- Born: Laura Peternellie van Pappelendam February 10, 1883 Donnellson, Iowa, U.S.
- Died: February 10, 1974 (aged 91) Norwalk, California, U.S.
- Other name: Laura Pappelendam
- Education: School of the Art Institute of Chicago
- Known for: Painting

= Laura van Pappelendam =

American painter

Laura Peternellie Van Pappelendam (1883–1974) was an American painter and teacher. She was Professor Emeritus at the School of the Art Institute of Chicago.

== Biography ==
Laura Peternellie Van Pappelendam was born in Keokuk, Iowa on February 10, 1883. Van Pappelendam was the daughter of Alice (née McCullough) and John Bernard Van Pappelendam. She moved to Chicago to study at the School of the Art Institute of Chicago (formally Art Institute of Chicago), from 1904 to 1911.

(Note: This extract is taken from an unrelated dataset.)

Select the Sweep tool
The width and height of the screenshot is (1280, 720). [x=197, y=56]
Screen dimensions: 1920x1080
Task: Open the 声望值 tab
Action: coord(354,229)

During the summers of 1920 to 1927 and 1950 to 1955, she painted in Santa Fe, New Mexico. In the late 1930s she spent summers in Mexico, studying under Diego Rivera.

She taught at the Art Institute of Chicago from 1909 to 1959; and well as the University of Chicago from 1918 to 1948. She exhibited at the Art Institute Annuals, with the Chicago Society of Artists and at the Arts Club and Renaissance Society.

Van Pappelendam died in Norwalk, California on her birthday, February 10, 1974.